== SUPPLIED DATA
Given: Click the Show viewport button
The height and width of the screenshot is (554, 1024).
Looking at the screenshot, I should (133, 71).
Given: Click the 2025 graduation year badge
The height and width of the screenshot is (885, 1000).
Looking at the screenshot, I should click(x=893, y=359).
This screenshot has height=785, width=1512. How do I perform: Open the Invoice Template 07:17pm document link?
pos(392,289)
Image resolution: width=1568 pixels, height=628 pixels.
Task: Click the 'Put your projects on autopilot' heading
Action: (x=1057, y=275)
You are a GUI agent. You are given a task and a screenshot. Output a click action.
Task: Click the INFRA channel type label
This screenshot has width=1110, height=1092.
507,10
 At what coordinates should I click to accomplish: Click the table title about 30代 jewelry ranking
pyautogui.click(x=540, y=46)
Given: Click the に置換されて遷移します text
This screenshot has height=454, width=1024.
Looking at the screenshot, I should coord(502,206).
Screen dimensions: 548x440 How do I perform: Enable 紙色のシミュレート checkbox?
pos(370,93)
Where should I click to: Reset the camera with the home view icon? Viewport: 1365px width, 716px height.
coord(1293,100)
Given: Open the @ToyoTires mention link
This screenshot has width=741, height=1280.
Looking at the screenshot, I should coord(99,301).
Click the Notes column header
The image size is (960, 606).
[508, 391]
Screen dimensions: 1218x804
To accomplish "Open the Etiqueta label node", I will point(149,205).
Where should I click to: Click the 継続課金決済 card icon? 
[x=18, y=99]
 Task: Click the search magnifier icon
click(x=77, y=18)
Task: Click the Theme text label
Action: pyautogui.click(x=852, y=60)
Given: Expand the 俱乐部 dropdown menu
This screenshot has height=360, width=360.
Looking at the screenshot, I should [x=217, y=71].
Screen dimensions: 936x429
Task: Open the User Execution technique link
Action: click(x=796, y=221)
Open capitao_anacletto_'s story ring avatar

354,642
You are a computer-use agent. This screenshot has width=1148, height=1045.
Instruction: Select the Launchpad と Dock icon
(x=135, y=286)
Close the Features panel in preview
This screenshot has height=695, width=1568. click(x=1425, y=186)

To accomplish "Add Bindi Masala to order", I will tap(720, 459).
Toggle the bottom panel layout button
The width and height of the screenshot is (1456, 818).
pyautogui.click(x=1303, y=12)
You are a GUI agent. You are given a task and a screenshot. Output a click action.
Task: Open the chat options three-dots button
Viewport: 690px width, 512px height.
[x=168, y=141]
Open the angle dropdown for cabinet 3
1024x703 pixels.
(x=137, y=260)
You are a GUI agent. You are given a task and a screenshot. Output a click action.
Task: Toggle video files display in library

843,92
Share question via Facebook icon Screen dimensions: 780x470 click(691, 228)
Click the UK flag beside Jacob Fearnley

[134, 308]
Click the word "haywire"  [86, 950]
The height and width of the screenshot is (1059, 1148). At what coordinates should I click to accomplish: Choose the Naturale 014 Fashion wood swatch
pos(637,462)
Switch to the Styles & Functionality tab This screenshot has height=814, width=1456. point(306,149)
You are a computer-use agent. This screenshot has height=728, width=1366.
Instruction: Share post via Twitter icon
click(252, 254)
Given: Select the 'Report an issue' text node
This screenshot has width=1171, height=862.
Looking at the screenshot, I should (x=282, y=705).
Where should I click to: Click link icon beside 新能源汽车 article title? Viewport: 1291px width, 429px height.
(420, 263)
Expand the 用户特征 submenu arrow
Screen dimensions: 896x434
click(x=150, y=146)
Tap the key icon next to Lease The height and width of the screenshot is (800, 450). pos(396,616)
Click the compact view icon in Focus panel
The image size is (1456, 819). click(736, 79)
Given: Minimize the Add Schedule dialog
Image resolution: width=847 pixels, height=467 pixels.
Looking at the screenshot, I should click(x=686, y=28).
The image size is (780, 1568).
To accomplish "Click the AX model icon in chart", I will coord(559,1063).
====
[EXERCISE DIRECTIONS] Each entry, exactly as written, should be set down once more.

[RESPONSE TO THIS TASK]
Given: Click the Show viewport button
The height and width of the screenshot is (554, 1024).
Looking at the screenshot, I should (133, 71).
Given: Click the 2025 graduation year badge
The height and width of the screenshot is (885, 1000).
Looking at the screenshot, I should click(x=893, y=359).
This screenshot has height=785, width=1512. How do I perform: Open the Invoice Template 07:17pm document link?
pos(392,289)
Image resolution: width=1568 pixels, height=628 pixels.
Task: Click the 'Put your projects on autopilot' heading
Action: (x=1057, y=275)
You are a GUI agent. You are given a task and a screenshot. Output a click action.
Task: Click the INFRA channel type label
This screenshot has width=1110, height=1092.
507,10
 At what coordinates should I click to accomplish: Click the table title about 30代 jewelry ranking
pyautogui.click(x=540, y=46)
Given: Click the に置換されて遷移します text
This screenshot has height=454, width=1024.
Looking at the screenshot, I should coord(502,206).
Screen dimensions: 548x440 How do I perform: Enable 紙色のシミュレート checkbox?
pos(370,93)
Where should I click to: Reset the camera with the home view icon? Viewport: 1365px width, 716px height.
coord(1293,100)
Given: Open the @ToyoTires mention link
This screenshot has width=741, height=1280.
Looking at the screenshot, I should coord(99,301).
Click the Notes column header
The image size is (960, 606).
[508, 391]
Screen dimensions: 1218x804
To accomplish "Open the Etiqueta label node", I will point(149,205).
Where should I click to: Click the 継続課金決済 card icon? 
[x=18, y=99]
 Task: Click the search magnifier icon
click(x=77, y=18)
Task: Click the Theme text label
Action: pyautogui.click(x=852, y=60)
Given: Expand the 俱乐部 dropdown menu
This screenshot has height=360, width=360.
Looking at the screenshot, I should [x=217, y=71].
Screen dimensions: 936x429
Task: Open the User Execution technique link
Action: click(x=796, y=221)
Open capitao_anacletto_'s story ring avatar

354,642
You are a computer-use agent. This screenshot has width=1148, height=1045.
Instruction: Select the Launchpad と Dock icon
(x=135, y=286)
Close the Features panel in preview
This screenshot has height=695, width=1568. click(x=1425, y=186)

To accomplish "Add Bindi Masala to order", I will tap(720, 459).
Toggle the bottom panel layout button
The width and height of the screenshot is (1456, 818).
pyautogui.click(x=1303, y=12)
You are a GUI agent. You are given a task and a screenshot. Output a click action.
Task: Open the chat options three-dots button
Viewport: 690px width, 512px height.
[x=168, y=141]
Open the angle dropdown for cabinet 3
1024x703 pixels.
(x=137, y=260)
You are a GUI agent. You are given a task and a screenshot. Output a click action.
Task: Toggle video files display in library

843,92
Share question via Facebook icon Screen dimensions: 780x470 click(691, 228)
Click the UK flag beside Jacob Fearnley

[134, 308]
Click the word "haywire"  [86, 950]
The height and width of the screenshot is (1059, 1148). At what coordinates should I click to accomplish: Choose the Naturale 014 Fashion wood swatch
pos(637,462)
Switch to the Styles & Functionality tab This screenshot has height=814, width=1456. point(306,149)
You are a computer-use agent. This screenshot has height=728, width=1366.
Instruction: Share post via Twitter icon
click(252, 254)
Given: Select the 'Report an issue' text node
This screenshot has width=1171, height=862.
Looking at the screenshot, I should (x=282, y=705).
Where should I click to: Click link icon beside 新能源汽车 article title? Viewport: 1291px width, 429px height.
(420, 263)
Expand the 用户特征 submenu arrow
Screen dimensions: 896x434
click(x=150, y=146)
Tap the key icon next to Lease The height and width of the screenshot is (800, 450). pos(396,616)
Click the compact view icon in Focus panel
The image size is (1456, 819). click(736, 79)
Given: Minimize the Add Schedule dialog
Image resolution: width=847 pixels, height=467 pixels.
Looking at the screenshot, I should click(x=686, y=28).
The image size is (780, 1568).
To accomplish "Click the AX model icon in chart", I will coord(559,1063).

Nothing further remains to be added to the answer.